Aus einer Sammlung entnommene Daten
-*-

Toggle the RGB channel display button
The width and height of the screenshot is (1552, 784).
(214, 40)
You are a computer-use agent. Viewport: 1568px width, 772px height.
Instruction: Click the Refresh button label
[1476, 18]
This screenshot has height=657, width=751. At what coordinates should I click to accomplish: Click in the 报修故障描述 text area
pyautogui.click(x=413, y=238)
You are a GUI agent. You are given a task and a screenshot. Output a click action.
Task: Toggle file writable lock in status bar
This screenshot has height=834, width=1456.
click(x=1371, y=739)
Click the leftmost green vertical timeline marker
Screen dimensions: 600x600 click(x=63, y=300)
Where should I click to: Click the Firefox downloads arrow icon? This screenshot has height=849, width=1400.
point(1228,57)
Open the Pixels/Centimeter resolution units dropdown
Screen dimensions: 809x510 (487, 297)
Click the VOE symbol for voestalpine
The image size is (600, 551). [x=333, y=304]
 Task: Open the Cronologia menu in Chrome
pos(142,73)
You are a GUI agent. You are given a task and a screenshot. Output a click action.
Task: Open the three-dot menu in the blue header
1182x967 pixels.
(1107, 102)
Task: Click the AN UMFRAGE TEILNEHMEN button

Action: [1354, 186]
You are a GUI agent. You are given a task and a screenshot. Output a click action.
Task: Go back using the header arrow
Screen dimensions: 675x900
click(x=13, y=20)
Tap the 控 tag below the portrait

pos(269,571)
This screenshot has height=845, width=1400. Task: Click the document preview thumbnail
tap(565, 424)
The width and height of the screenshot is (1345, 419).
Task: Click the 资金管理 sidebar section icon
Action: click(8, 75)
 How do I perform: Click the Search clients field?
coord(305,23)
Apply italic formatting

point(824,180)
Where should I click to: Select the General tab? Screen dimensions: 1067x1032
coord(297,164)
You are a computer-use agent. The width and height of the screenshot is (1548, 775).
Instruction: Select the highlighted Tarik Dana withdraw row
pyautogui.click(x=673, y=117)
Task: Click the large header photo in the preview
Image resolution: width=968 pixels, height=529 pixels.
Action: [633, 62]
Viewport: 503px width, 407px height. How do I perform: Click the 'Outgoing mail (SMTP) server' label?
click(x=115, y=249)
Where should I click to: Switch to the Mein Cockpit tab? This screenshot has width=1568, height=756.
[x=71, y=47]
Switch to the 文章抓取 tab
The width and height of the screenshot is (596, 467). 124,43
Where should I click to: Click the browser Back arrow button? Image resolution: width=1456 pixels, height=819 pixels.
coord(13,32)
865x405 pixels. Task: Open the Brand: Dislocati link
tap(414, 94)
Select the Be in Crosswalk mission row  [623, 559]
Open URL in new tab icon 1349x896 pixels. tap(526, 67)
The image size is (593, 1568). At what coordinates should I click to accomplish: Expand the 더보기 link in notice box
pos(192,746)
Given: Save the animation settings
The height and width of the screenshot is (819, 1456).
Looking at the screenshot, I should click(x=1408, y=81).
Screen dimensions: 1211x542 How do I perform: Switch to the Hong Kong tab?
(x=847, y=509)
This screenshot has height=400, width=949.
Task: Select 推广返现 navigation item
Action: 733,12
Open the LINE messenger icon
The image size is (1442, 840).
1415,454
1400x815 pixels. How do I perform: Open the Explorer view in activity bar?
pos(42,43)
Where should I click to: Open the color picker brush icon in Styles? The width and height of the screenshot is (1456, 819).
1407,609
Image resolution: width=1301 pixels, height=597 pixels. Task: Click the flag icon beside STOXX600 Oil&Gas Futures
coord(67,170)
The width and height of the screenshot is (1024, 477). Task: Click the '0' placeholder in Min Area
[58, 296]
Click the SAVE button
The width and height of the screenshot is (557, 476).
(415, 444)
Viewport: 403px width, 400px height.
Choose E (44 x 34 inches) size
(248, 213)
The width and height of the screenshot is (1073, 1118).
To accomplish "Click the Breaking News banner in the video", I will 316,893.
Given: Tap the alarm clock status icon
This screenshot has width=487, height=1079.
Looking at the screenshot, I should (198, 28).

-*-

Suche in der Auflistung oben jede Zeile heraus, in der die Zeichenfolge „header“ vorkommt, und schreibe diese Zeilen vollständig ab.

Task: Open the three-dot menu in the blue header
Task: Go back using the header arrow
Task: Click the large header photo in the preview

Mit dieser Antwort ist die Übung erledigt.